Our final stop that day took us into a house with a stillborn baby. It lay on a cushion, surrounded by burning candles. The entire family had come together that morning, except the mother who was still in hospital. All told about fifteen people. Mary talked at length with the grandmother. Others sat in chairs not saying much. Despite the sorrow, an overwhelming peace permeated the room. I learned that the mother had a short liaison with a fisherman. When he learned that she was pregnant, he left her. Her family stepped in and supported her throughout the pregnancy. No one knew what went wrong at the birth. In the midst of the tragedy, the family solidarity gave one more hope  than in any of the other houses.

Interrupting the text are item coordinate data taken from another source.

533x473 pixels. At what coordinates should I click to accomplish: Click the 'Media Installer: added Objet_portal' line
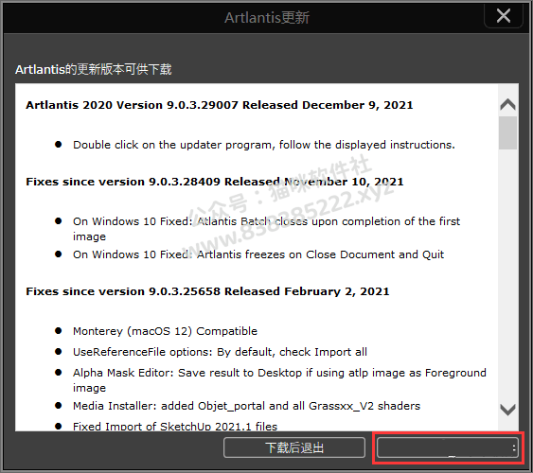(246, 406)
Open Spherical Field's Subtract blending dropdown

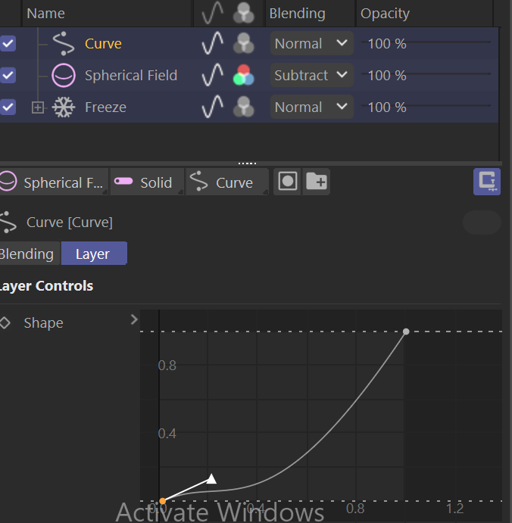[x=311, y=76]
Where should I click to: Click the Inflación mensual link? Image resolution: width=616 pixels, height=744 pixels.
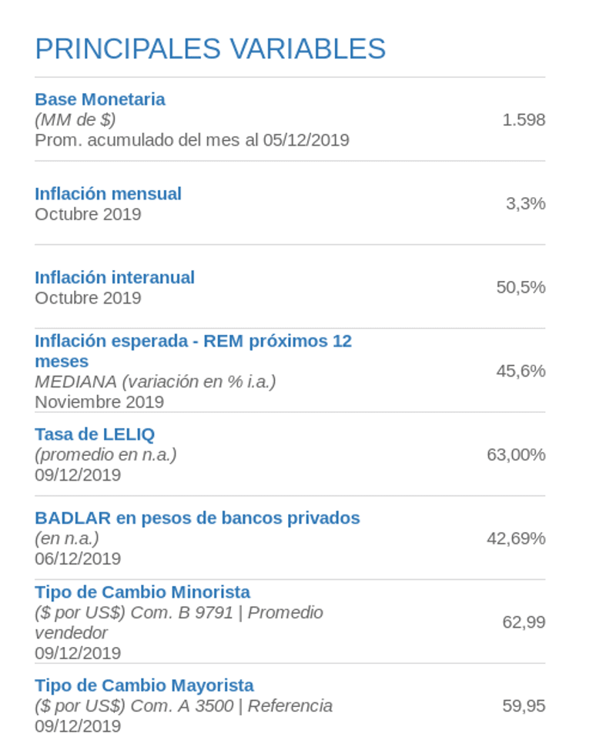coord(108,193)
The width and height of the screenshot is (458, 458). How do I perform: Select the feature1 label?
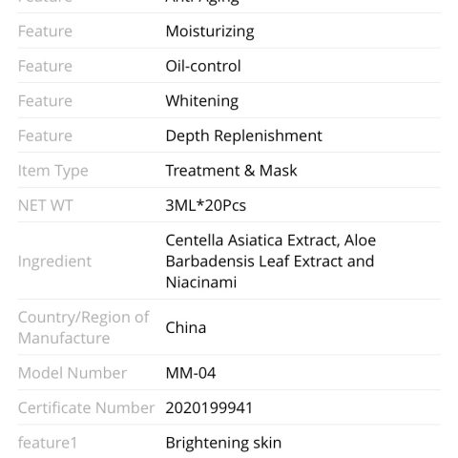48,443
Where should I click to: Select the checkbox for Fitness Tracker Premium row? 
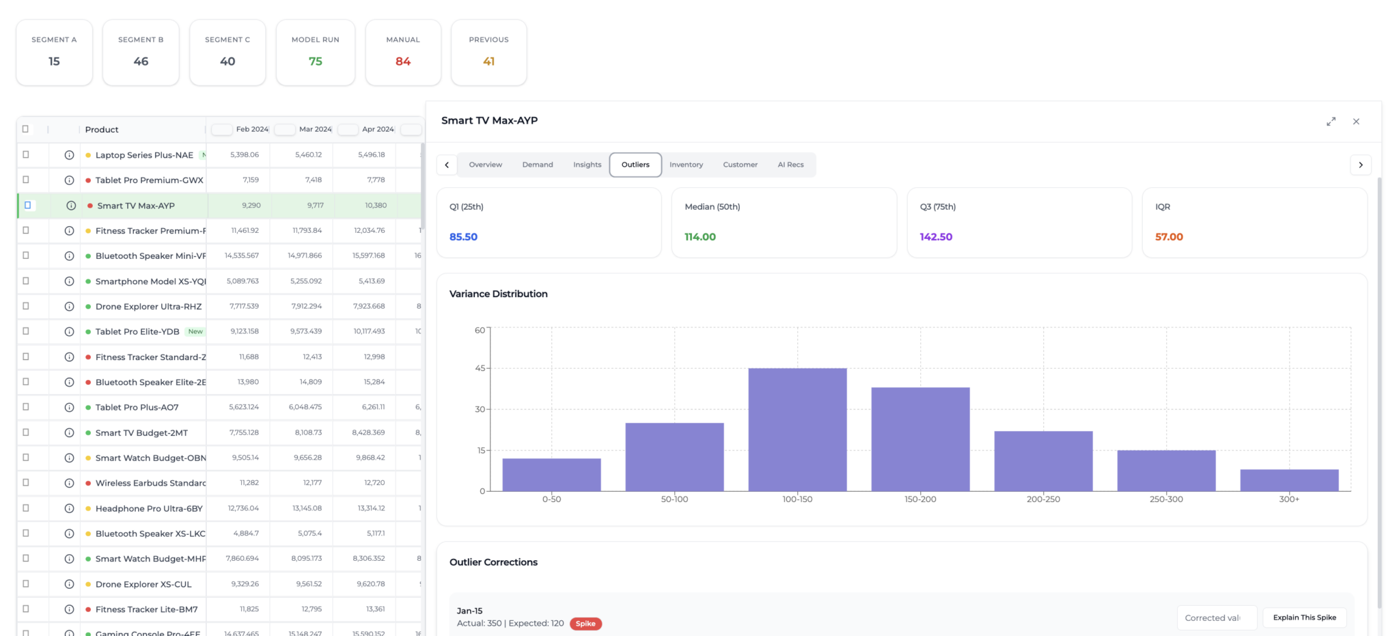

That day I met poverty on a scale you don’t see in the UK. unless it hits the evening news. We were only able to help a few people. There were many others living down back alleys. At the root of the poverty wasn’t a lack of money. To clean up a littered garden and plant a few trees takes little money. Somehow the people could not see new possibilities, the way out of their poverty. Probably because it required changes in diet, work, family commitments and lifestyle.



 The fishermen could not see that the new harbour waited for their boats along with splendid facilities for their catch. Instead, they still landed their boats on the same old beach because they’d always done it that way.